Aus einem Mail-Brief meiner besten Freundin (wobei X ich bin):

Fakt für mich ist, dass der X im Brief für mich näher ist, als der in der Realität. Irgendwie kann ich nicht (mehr) mit Dir in der Praxis.

Vielleicht sollte ich dazu sagen, dass wir uns nach unserer gemeinsamen Schulzeit – auch schon 2,5 Jahrzehnte her – immer nur sehr sporadisch getroffen haben. In den letzten Jahren war es schon ne Leistung, wenn wir uns zweimal von Freitag auf Samstag (oder so) gesehen haben, also max. 24 Stunden.

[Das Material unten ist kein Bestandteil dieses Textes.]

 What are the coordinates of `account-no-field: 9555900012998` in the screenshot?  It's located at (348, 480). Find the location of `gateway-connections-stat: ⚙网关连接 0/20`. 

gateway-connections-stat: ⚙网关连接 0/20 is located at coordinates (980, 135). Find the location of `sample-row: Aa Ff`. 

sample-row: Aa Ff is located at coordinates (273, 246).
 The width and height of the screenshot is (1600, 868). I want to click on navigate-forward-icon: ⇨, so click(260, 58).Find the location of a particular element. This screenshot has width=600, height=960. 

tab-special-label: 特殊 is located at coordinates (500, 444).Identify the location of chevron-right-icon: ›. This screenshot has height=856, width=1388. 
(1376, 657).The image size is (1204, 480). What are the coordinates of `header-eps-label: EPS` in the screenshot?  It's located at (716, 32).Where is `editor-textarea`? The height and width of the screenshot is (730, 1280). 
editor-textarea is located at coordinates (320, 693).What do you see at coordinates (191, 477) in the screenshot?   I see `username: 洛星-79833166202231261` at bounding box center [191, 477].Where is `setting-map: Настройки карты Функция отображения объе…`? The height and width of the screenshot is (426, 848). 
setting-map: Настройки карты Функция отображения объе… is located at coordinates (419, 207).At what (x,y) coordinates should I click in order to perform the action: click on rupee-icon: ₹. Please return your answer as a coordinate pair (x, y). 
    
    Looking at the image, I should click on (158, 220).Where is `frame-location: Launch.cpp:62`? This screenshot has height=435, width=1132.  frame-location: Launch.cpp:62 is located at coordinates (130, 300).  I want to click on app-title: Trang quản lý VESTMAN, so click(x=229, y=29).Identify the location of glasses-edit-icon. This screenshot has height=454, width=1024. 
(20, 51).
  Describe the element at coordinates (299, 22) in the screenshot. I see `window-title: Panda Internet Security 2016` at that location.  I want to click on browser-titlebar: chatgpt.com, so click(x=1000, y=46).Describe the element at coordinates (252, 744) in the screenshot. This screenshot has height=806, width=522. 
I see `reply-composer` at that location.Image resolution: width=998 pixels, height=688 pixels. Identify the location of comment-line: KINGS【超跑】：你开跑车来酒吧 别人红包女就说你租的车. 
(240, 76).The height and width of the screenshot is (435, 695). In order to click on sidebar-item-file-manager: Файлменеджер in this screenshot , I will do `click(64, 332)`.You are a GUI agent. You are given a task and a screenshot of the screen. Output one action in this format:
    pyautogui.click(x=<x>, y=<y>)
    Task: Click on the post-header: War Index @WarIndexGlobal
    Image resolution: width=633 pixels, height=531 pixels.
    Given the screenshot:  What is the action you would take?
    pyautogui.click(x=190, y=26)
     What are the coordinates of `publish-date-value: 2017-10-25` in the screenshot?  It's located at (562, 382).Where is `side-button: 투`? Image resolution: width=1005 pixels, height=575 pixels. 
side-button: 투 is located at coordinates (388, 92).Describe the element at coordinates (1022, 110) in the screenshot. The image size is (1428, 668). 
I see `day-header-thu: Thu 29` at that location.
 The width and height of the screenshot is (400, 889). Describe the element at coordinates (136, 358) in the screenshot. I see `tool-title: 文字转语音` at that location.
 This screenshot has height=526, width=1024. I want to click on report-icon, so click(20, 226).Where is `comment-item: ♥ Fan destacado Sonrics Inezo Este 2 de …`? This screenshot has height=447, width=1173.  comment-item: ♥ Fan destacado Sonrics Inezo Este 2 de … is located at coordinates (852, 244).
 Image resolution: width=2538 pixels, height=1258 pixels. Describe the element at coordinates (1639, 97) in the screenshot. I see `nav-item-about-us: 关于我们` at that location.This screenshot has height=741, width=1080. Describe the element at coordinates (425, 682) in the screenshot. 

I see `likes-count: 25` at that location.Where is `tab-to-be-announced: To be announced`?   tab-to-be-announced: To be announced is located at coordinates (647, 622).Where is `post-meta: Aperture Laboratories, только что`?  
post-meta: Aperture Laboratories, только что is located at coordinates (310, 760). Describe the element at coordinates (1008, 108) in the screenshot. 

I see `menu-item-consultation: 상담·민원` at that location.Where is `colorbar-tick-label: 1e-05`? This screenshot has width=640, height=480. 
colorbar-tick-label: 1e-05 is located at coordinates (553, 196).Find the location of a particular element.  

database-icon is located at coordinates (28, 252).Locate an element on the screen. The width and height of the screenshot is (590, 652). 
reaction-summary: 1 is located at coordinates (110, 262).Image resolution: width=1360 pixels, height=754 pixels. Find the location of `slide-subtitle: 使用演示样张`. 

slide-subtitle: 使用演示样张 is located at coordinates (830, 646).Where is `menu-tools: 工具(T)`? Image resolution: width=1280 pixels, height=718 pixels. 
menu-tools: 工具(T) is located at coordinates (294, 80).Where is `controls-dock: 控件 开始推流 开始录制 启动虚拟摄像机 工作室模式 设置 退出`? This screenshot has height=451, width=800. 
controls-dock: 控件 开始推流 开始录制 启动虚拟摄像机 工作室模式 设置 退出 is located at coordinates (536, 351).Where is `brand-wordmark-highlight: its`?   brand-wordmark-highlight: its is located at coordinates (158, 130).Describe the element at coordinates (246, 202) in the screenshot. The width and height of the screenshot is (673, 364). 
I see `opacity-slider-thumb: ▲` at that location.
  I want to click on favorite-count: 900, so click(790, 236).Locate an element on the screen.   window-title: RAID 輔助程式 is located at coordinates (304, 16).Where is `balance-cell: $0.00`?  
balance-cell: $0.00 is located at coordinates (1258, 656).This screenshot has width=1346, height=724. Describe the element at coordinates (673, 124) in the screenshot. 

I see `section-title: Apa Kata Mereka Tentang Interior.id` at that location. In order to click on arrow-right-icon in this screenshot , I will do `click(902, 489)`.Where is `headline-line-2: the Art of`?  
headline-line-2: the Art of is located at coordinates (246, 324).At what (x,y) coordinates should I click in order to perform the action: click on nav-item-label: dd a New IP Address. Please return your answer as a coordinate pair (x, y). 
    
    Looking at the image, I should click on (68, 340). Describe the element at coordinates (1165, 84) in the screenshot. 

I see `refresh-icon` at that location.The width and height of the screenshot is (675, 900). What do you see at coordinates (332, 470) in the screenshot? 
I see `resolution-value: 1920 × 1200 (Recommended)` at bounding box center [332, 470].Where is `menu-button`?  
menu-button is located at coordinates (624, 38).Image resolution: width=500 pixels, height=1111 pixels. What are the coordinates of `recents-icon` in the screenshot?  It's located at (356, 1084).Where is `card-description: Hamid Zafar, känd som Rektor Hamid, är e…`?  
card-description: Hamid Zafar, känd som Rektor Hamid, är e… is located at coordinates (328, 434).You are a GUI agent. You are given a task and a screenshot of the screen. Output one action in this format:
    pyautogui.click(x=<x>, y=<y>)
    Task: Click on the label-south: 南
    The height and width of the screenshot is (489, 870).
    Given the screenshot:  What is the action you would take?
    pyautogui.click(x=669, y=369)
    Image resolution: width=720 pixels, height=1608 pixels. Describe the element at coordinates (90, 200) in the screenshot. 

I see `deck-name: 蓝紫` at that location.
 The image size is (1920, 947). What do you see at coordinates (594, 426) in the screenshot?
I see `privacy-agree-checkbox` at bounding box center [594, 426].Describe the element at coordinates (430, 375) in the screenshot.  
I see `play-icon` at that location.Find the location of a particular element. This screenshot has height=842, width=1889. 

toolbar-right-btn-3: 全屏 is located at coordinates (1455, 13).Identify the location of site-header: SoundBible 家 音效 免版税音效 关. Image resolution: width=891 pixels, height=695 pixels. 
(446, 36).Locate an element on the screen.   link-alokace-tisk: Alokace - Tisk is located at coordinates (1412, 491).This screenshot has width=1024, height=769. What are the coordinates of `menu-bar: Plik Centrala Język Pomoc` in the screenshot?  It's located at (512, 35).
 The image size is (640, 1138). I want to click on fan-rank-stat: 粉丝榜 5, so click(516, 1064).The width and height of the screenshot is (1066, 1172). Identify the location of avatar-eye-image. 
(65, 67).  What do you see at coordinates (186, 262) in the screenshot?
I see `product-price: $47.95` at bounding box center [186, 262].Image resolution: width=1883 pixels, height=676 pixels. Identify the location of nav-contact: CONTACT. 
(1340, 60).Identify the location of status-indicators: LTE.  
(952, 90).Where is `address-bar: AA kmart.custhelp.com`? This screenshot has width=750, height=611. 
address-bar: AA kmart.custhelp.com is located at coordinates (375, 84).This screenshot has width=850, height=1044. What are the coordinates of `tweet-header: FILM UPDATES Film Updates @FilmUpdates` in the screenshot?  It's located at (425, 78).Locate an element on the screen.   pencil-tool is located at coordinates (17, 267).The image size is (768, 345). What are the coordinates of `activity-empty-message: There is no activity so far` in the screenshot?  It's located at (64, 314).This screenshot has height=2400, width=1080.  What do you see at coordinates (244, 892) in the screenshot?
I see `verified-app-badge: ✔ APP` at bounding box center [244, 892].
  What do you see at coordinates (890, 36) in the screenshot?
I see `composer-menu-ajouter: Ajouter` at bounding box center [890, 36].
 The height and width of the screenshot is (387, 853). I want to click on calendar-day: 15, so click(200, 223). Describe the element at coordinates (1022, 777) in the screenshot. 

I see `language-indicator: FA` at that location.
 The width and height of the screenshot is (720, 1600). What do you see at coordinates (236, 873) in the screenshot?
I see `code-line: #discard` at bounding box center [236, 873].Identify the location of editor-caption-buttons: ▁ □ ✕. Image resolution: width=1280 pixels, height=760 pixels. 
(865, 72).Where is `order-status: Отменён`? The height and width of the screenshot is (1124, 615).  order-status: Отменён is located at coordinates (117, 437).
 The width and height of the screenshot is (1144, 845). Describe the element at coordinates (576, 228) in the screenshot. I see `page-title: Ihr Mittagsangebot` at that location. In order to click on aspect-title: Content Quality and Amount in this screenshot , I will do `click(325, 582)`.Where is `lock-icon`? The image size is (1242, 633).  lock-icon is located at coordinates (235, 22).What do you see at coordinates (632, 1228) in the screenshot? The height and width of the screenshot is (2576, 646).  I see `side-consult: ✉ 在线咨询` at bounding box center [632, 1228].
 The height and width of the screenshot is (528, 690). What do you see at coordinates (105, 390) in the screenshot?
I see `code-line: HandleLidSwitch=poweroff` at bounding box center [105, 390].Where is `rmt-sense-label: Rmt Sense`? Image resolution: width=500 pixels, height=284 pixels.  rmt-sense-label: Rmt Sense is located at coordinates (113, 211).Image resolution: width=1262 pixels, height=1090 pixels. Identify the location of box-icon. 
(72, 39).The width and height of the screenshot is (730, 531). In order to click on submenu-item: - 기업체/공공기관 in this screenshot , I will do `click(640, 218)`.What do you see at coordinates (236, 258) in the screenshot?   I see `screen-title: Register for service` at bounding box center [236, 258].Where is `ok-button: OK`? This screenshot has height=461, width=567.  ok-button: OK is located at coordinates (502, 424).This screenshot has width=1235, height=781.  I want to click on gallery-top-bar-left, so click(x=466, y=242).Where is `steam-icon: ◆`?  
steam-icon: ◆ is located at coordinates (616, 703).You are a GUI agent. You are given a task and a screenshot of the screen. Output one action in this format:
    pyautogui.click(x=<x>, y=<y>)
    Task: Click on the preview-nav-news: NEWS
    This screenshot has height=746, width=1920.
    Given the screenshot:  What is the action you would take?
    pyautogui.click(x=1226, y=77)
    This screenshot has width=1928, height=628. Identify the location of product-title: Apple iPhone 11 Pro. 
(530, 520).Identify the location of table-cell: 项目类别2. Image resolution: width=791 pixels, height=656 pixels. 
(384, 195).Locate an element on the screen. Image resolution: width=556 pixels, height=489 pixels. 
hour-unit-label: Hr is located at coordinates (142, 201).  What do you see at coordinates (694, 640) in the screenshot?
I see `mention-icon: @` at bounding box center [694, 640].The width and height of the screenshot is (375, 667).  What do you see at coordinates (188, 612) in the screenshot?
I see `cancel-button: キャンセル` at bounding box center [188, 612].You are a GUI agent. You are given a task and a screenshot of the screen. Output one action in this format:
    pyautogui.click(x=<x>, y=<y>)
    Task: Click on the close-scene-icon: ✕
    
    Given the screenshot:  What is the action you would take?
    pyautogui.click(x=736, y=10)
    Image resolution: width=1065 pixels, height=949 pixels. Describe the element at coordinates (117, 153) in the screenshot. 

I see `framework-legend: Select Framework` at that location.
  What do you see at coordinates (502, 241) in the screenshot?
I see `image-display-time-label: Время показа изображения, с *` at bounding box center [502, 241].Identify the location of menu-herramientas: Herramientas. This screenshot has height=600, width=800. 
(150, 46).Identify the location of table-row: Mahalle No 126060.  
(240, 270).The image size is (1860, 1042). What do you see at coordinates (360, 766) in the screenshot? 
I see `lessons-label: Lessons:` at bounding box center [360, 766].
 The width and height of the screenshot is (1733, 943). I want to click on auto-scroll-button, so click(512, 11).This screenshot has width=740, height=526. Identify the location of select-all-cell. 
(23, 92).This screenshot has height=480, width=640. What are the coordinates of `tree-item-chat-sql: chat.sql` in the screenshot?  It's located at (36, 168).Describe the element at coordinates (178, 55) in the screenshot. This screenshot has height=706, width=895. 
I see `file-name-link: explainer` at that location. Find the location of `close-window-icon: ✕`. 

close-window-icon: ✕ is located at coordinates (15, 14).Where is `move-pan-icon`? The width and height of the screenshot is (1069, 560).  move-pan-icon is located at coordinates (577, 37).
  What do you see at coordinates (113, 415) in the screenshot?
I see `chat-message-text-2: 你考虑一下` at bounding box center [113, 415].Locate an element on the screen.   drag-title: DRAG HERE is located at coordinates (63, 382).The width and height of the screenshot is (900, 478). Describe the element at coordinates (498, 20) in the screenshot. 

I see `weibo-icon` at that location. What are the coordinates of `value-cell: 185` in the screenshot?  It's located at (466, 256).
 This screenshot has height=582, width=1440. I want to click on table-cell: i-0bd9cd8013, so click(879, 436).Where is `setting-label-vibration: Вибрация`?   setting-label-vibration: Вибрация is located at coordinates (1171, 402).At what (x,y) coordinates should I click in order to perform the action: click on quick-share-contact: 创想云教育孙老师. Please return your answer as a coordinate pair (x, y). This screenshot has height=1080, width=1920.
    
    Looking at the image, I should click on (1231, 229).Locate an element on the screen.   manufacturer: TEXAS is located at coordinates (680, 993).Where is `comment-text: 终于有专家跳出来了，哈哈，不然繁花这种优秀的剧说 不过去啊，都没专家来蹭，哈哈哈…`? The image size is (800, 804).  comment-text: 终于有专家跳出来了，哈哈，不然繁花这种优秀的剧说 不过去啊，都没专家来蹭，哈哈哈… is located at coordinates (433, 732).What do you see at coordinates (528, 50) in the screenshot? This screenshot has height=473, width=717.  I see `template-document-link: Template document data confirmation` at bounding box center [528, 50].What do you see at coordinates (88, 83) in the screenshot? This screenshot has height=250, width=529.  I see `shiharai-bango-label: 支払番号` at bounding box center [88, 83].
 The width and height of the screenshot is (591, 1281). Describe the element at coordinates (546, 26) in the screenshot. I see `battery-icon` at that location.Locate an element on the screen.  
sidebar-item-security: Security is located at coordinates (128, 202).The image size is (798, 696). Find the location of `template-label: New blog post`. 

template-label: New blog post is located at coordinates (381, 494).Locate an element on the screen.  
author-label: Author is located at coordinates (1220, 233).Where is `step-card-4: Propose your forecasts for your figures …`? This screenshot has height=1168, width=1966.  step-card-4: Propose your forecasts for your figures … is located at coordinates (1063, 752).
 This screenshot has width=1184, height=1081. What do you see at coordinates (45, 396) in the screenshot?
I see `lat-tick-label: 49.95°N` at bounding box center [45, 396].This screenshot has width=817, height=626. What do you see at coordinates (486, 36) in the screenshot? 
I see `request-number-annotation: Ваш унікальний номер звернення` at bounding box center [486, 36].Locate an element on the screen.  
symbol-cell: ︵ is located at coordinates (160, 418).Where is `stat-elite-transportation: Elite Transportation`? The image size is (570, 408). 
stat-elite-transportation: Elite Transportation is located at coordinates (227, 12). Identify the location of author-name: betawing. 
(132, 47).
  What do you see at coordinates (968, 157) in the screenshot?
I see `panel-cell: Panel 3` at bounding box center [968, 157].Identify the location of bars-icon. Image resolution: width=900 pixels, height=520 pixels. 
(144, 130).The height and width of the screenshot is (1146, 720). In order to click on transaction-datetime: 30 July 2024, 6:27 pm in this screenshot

Vielleicht sollte ich dazu sagen, dass es im Jahr vielleicht nur noch 4-6 Briefe sind, meist von ihr aus veranlasst aus einer ‚Notsituation‘, wo sie sich einfach mal auskotzen will und ich dann reagiere, eben der Freund bin, dem man mal alles so vor die Füße kotzen kann. Und das ist auch gut so!

Vielleicht sollte ich dazu sagen, dass sie es ist, die normalerweise anruft, weil irgendeine Scheiße – sie ist verheiratet, zwei Kinder, nicht ganz einfache Ursprungsfamilie (wie bei allen anderen auch) – gerade am dampfen ist. Und Brief und Telefonat sind zwei verschiedene Medien, verschieden Arten zu kotzen. Und das ist auch gut so!

Vielleicht sollte ich dazu sagen, dass ich sie hin und wieder einfach so anrufe, um zu hören, wie es ihr geht, was der Mann macht, die Kinder, die Arbeit, das Klavier, der Herd, …

Was bedeutet das jetzt alles? Was kann (nicht) werden?

Sind gerade echt mal wieder viele Fragen.